A l'Est, rien de nouveau ! B. Grieu en Roumanie et Bulgarie (à propos de l’élargissement de l’Europe).
Par Benoit Grieu, :: Autour de la mer Noire (Bulgarie, Roumanie, Moldavie, Géorgie, Turquie, Ukraine).
De l’Alsace à Budapest : Olivier me dépose sur une aire de service et j’embarque immédiatement dans un semi-remorque avec un chauffeur germanophone après avoir abordé un turcophone et un hispanophone dans leur langue d’origine. A l’aire de service du circuit d’hockenheim, je fais demi-tour en traversant le pont qui surplombe l’autoroute et repars en sens contraire direction Walldorf Kreuz(ung) puis l’autobahn A6 tout droit jusqu’à l’aire de service Hohenfranken tankstelle avec un jeune qui se dirige vers Allen.
Au moment ou je descends mon sac du coffre de la voiture garée en épi, une autre passe à côté et lorsqu’elle nous a dépassé, je peux reconnaître une plaque d’immatriculation hongroise. Le chauffeur avait sa vitre ouverte et je pouvais l’interpeller mais comment pouvais-je savoir qu’il était probablement magyar ? Il m’eût suffit, l’oeil aux aguets, de regarder la plaque avant qu’il ne nous dépasse. Un moment d’égarement, la concentration se relâche et tout fout le camp. J’ai loupé le coche! On peut toujours se consoler en se disant que seul au volant, il n’allait pas là-bas, en Hongrie où était immatriculé la voiture. Un autre chauffeur avec une plaque autrichienne ornée du W pour Wien (Vienne en autrichien) auquel je demande un passage me prétend qu’il n'y va pas. Je prétends qu’il ment mais ne lui montre rien de mes certitudes. Je ne suis pas là pour polémiquer mais un vendredi, les gens rentrent à la maison surtout s’ils sont dans la bonne direction pour aller vers l’Est.
Les Autrichiens sont rarement sympas lorsque l’on s’adresse à eux, limite xénophobes. Il suffit d’en parler aux routiers des pays de l’Est qui contournent tous l’Autriche à cause des taxes routières et de la sévérité de ses représentants de la loi" chargés de la faire appliquer. Les Turcs, les Roumains, les Serbes transitent par Prague et Brno (République Tchèque) puis Bratislava (Slovaquie) avant de rejoindre Budapest.
Qu’est-ce qui fait que de petits évènements insignifiants surviennent – on laisse passer une chance, cette voiture qui se rendait directement à Budapest – sans changer le cours de notre vie ? Je n’ai pas pu la saisir – la chance, l’opportunité – elle m’a filée entre les doigts…

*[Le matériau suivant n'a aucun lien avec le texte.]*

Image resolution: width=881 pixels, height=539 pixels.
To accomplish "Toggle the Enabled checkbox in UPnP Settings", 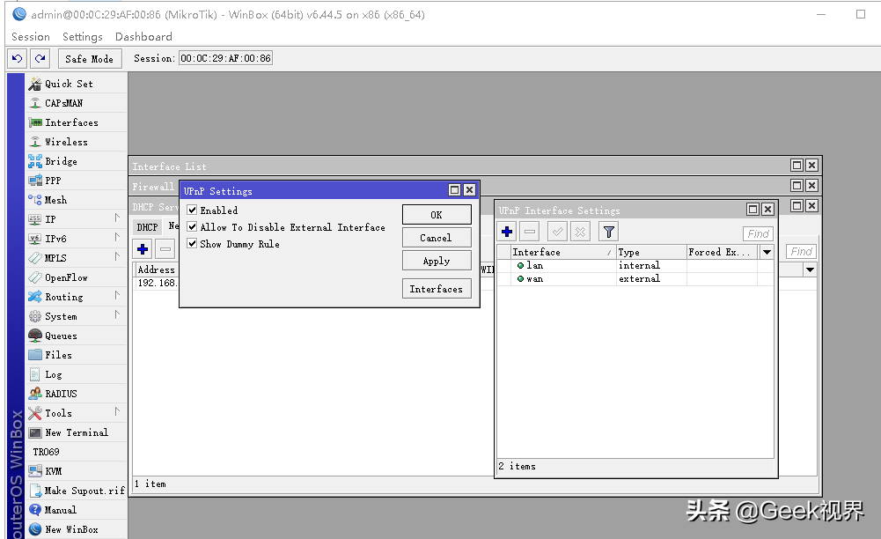I will tap(192, 210).
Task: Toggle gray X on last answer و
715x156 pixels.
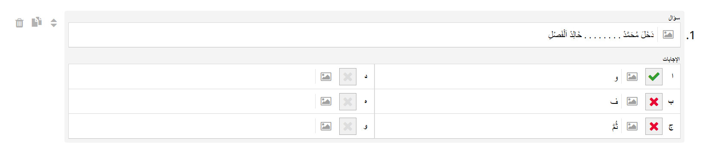Action: pyautogui.click(x=348, y=126)
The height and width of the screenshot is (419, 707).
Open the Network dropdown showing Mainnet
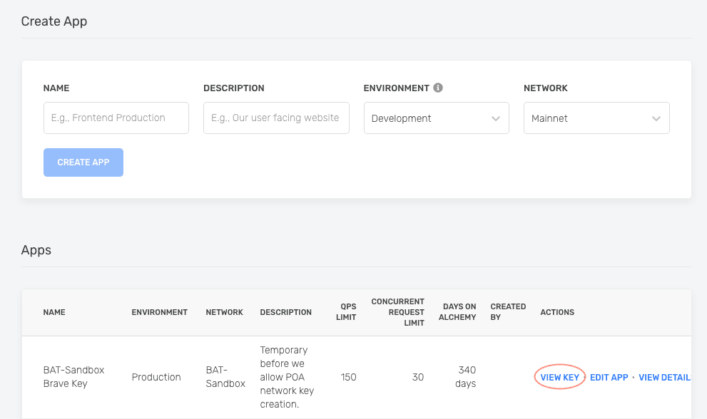coord(596,118)
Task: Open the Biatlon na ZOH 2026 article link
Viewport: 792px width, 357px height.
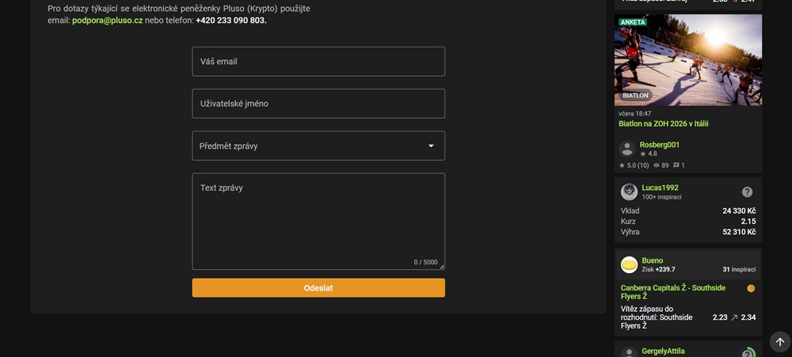Action: coord(663,123)
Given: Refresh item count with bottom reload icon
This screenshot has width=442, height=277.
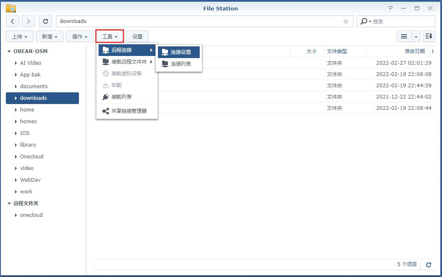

Qu’a cela ne tienne, il y aura bien un autre signe du destin car sur la petite échelle d’une journée de 24h00, il s’agit bien de destinée dont je parle. Il suffit d’agrandir l’image et c’est à l’échelle d’une vie que nous travaillons. Vol direct ou avec escale ? Atteindre son but par « la voie détournée », c’est ce que bon nombre d’entre nous font – même s’ils en sont conscients ou le réalisent – alors qu’il existe une « voie directe » plus simple. Pourquoi nous échappe-t-elle ?
L’occasion qui suit immatriculée en république Tchèque. Est-ce « je » qui décide ou bien les évènements qui le font à ma place ? Il aurait été plus court de passer par l’Autriche mais voilà que je retombe dans mes petits travers et vais transiter par Prague.
Est-ce que je ne suis pas en train de surfer sur une vague comme celle de cette flopée de camions qui me transportent, tel le courant principal d’énergie qui nous entraîne et ne nous laisse que peu de pouvoir de décisions. Je peux me dire que, encore une fois, j’ai quelque chose à faire à Prague.